### Righe di dati

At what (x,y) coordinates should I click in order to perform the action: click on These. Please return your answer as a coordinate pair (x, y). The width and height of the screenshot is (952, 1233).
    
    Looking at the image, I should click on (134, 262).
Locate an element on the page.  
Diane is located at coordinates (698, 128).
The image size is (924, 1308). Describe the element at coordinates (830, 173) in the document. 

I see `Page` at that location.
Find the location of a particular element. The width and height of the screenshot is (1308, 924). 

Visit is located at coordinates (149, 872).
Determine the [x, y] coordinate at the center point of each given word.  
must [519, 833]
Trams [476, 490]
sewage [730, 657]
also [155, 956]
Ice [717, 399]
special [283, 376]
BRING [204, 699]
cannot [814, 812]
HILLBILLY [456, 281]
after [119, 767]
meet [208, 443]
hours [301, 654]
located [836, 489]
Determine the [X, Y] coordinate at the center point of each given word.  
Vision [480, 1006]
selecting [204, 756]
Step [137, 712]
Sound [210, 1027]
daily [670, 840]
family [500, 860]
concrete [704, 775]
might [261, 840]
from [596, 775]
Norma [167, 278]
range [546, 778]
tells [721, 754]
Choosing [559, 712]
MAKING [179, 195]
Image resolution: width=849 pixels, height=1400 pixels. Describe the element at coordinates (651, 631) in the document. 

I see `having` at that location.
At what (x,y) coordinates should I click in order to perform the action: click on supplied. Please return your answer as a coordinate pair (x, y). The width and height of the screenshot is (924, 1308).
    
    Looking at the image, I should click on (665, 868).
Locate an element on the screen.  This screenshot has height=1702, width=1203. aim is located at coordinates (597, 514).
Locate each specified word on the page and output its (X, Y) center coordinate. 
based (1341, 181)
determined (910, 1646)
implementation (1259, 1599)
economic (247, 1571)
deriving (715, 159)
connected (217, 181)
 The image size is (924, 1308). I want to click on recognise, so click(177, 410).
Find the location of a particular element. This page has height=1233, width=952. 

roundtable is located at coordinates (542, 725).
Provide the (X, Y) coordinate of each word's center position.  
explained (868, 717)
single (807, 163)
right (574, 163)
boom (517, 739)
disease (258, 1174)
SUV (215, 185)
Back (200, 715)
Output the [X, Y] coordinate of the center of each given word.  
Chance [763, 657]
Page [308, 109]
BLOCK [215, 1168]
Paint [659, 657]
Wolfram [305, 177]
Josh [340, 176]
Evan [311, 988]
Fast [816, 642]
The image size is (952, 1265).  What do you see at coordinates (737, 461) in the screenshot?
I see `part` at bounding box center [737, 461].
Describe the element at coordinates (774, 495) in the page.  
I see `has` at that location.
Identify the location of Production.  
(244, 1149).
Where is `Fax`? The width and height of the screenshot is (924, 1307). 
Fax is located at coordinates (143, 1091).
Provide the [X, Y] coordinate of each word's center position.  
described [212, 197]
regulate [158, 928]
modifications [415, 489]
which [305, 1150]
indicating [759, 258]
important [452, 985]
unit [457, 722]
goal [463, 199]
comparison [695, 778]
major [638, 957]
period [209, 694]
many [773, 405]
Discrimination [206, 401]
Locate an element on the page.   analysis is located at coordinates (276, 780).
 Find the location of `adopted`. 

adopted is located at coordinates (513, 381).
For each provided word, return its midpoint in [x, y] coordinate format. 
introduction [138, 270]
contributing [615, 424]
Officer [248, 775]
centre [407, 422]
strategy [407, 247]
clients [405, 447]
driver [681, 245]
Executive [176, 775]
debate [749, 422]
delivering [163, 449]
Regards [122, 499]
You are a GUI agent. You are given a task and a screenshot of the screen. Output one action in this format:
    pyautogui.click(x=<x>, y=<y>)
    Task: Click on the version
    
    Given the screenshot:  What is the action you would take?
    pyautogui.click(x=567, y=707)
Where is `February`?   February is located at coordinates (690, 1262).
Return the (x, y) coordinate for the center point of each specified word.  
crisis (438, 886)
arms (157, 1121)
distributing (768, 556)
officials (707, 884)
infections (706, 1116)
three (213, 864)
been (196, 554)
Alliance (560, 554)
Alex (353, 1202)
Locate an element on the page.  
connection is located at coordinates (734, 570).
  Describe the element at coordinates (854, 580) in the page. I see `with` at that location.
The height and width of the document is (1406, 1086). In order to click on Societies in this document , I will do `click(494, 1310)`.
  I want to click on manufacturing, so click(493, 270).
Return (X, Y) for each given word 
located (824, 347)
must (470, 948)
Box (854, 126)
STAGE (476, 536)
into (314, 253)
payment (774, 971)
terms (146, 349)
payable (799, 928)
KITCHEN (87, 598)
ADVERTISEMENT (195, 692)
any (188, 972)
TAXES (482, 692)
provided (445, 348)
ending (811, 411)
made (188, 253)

######

Puoi ricopiare tali e quali le righe che cominciano con quella contenente "BLOCK [215, 1168]" e finiscono con quella contenente "(244, 1149).", estremi inclusi?

BLOCK [215, 1168]
Paint [659, 657]
Wolfram [305, 177]
Josh [340, 176]
Evan [311, 988]
Fast [816, 642]
The image size is (952, 1265).  What do you see at coordinates (737, 461) in the screenshot?
I see `part` at bounding box center [737, 461].
Describe the element at coordinates (774, 495) in the page.  
I see `has` at that location.
Identify the location of Production.  
(244, 1149).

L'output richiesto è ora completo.